* WHAT IS NEEDED: Update the lines from the first one through the line containing "center [420, 416].", inclusive, so that "Locate an element on the screen" becomes "Find an element on the screen". Leave everything else in them unchanged.

Dataset entries

####################

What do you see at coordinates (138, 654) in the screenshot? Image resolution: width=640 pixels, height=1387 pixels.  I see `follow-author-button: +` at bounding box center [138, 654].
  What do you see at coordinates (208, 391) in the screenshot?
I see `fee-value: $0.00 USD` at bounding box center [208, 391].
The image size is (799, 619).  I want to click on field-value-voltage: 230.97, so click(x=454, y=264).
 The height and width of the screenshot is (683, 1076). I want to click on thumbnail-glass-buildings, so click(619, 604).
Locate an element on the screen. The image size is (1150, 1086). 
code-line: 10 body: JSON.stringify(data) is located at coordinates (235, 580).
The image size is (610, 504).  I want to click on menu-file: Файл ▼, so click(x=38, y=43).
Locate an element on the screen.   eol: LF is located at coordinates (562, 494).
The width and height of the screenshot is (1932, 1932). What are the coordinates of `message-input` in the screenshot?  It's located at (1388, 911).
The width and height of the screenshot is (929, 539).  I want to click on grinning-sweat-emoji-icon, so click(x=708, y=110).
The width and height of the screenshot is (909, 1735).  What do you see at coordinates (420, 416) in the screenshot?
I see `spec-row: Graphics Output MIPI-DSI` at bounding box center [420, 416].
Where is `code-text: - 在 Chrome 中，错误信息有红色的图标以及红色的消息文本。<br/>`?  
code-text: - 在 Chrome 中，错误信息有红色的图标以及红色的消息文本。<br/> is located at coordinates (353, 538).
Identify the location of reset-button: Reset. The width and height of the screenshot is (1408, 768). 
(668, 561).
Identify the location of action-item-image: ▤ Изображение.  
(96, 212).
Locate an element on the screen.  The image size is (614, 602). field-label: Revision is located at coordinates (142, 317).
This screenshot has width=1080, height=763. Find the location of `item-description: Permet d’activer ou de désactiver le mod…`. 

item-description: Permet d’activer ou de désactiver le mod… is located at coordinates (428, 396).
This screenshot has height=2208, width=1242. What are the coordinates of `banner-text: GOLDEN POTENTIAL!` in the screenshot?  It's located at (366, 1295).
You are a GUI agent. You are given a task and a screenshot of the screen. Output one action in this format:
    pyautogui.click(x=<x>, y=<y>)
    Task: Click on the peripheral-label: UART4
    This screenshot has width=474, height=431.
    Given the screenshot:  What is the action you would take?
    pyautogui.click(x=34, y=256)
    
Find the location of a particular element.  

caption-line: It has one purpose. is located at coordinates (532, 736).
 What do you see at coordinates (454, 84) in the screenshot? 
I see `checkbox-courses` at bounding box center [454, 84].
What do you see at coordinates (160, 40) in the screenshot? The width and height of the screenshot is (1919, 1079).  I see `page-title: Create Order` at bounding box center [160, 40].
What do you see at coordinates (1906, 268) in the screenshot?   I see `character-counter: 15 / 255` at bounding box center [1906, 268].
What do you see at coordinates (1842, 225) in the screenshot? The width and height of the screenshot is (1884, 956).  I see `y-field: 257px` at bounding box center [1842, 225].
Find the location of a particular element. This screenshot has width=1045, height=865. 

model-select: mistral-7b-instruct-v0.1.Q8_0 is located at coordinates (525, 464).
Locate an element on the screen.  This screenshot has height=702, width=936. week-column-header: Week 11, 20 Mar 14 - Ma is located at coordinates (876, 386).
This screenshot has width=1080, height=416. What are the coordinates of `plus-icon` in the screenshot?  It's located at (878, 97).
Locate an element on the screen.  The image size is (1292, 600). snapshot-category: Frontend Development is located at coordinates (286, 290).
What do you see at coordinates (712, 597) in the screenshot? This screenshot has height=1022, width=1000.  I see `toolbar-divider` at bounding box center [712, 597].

####################

* RESPONSE TO THIS EXERCISE:
What do you see at coordinates (138, 654) in the screenshot? Image resolution: width=640 pixels, height=1387 pixels.  I see `follow-author-button: +` at bounding box center [138, 654].
  What do you see at coordinates (208, 391) in the screenshot?
I see `fee-value: $0.00 USD` at bounding box center [208, 391].
The image size is (799, 619).  I want to click on field-value-voltage: 230.97, so click(x=454, y=264).
 The height and width of the screenshot is (683, 1076). I want to click on thumbnail-glass-buildings, so click(619, 604).
Find an element on the screen. The image size is (1150, 1086). 
code-line: 10 body: JSON.stringify(data) is located at coordinates (235, 580).
The image size is (610, 504).  I want to click on menu-file: Файл ▼, so click(x=38, y=43).
Find an element on the screen.   eol: LF is located at coordinates (562, 494).
The width and height of the screenshot is (1932, 1932). What are the coordinates of `message-input` in the screenshot?  It's located at (1388, 911).
The width and height of the screenshot is (929, 539).  I want to click on grinning-sweat-emoji-icon, so click(x=708, y=110).
The width and height of the screenshot is (909, 1735).  What do you see at coordinates (420, 416) in the screenshot?
I see `spec-row: Graphics Output MIPI-DSI` at bounding box center [420, 416].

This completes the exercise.